* [Provided data]:
+++++
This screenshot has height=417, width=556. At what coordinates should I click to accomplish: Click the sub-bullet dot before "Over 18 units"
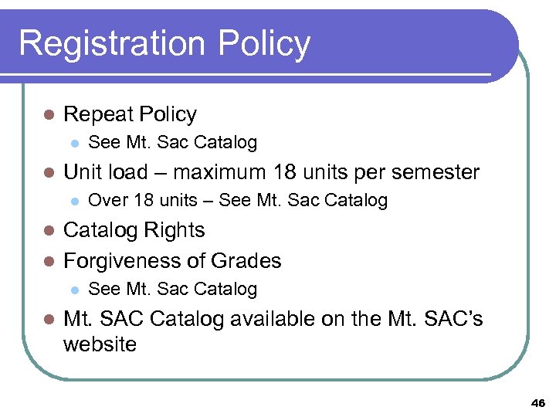[74, 201]

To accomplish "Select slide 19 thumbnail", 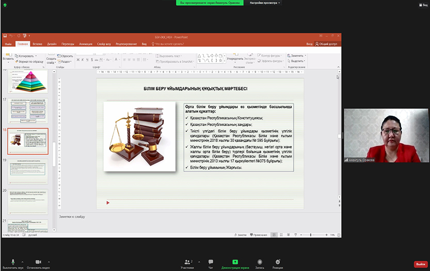I will (27, 171).
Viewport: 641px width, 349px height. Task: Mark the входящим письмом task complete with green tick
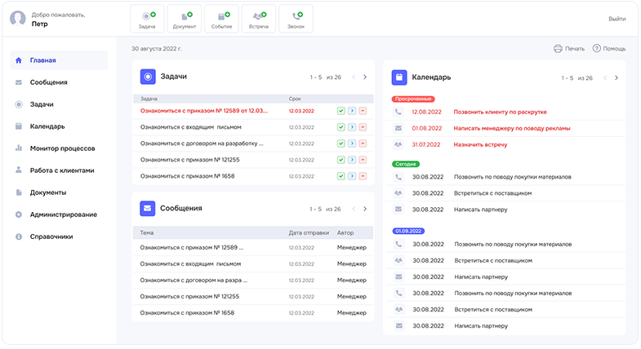[x=341, y=126]
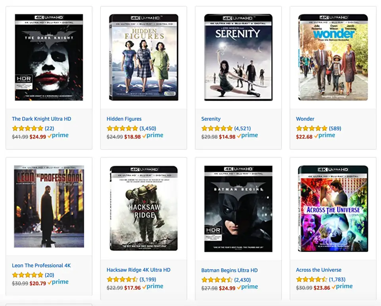Viewport: 381px width, 306px height.
Task: Click the Hidden Figures cover image
Action: (x=144, y=57)
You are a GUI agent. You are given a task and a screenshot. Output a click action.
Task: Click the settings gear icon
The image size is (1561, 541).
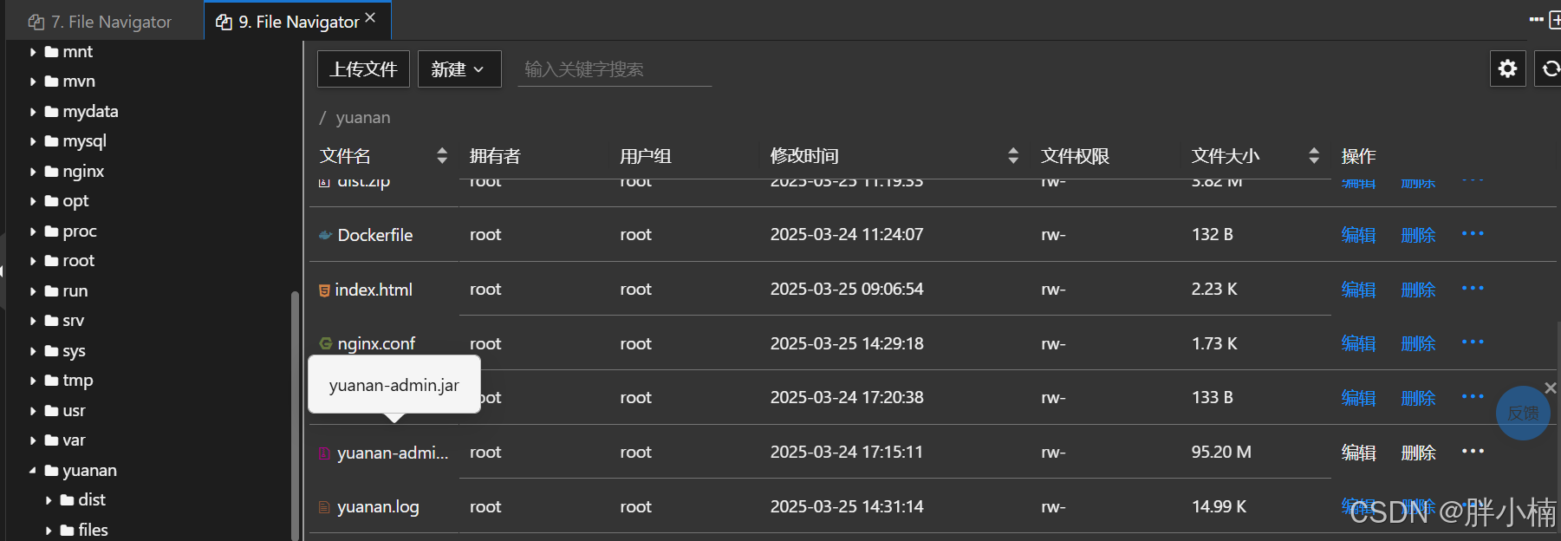tap(1507, 68)

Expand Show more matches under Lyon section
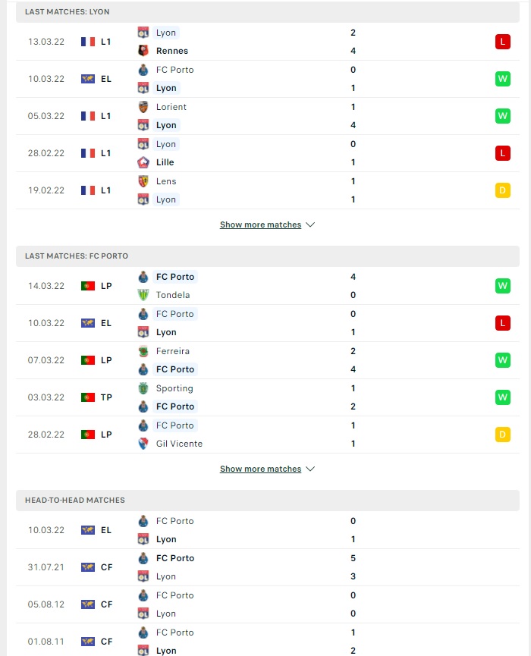260,224
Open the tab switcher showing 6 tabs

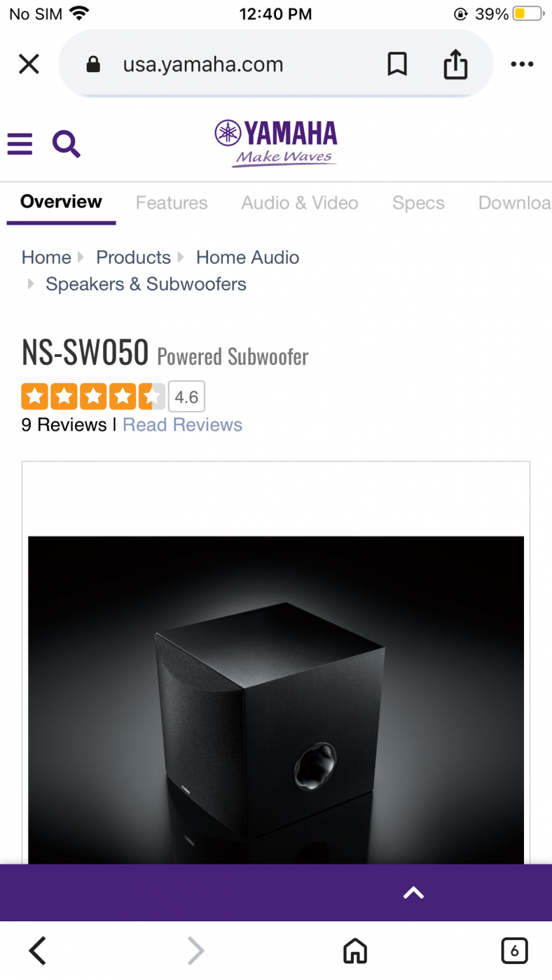(x=514, y=951)
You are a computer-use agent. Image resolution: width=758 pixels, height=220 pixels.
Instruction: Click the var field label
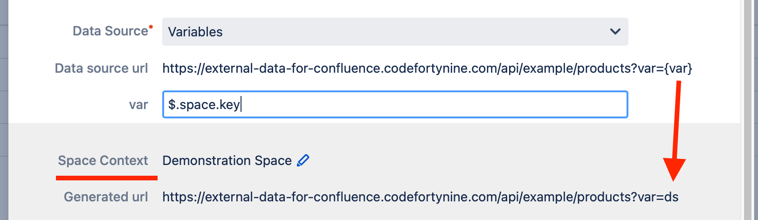(138, 105)
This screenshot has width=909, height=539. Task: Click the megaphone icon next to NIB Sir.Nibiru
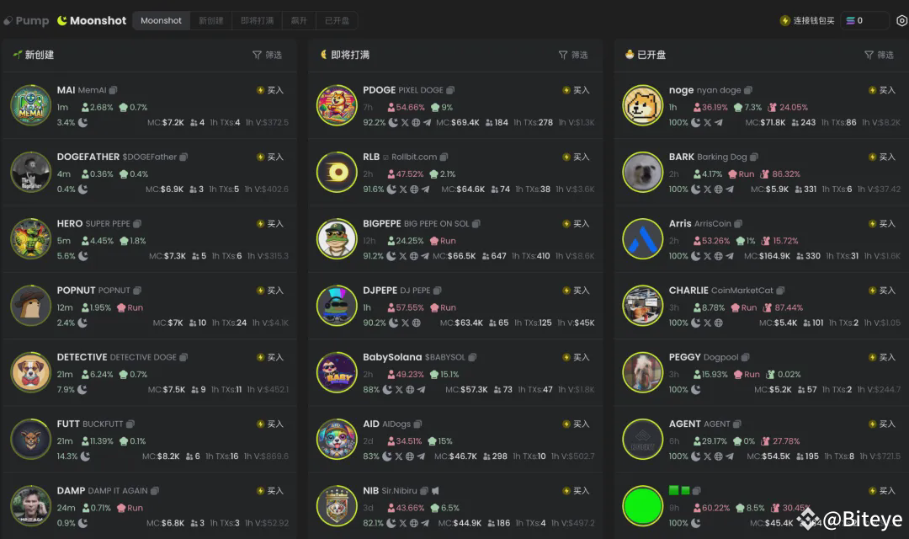coord(435,491)
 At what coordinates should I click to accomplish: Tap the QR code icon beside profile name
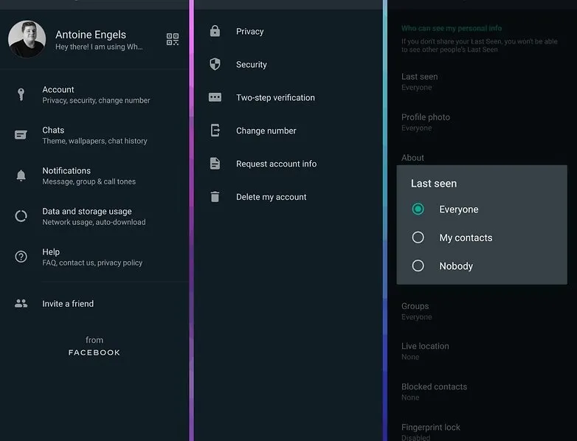pyautogui.click(x=173, y=39)
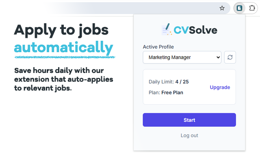Click the 'Plan:' label in the card
Screen dimensions: 260x163
[154, 93]
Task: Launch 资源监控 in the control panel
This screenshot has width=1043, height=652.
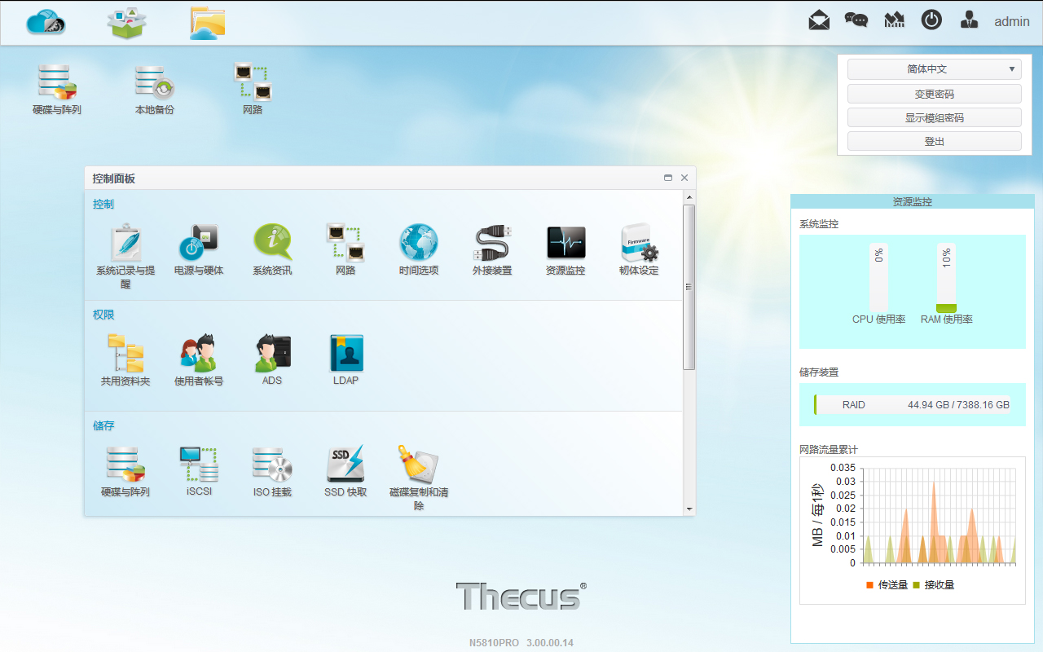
+++++
* [Task objective]: In the records above, collect each line with "agent".

* [Exercise result]:
You are a GUI agent. You are given a task and a screenshot. Output a click action.
You are a computer-use agent. Image resolution: width=758 pixels, height=220 pixels.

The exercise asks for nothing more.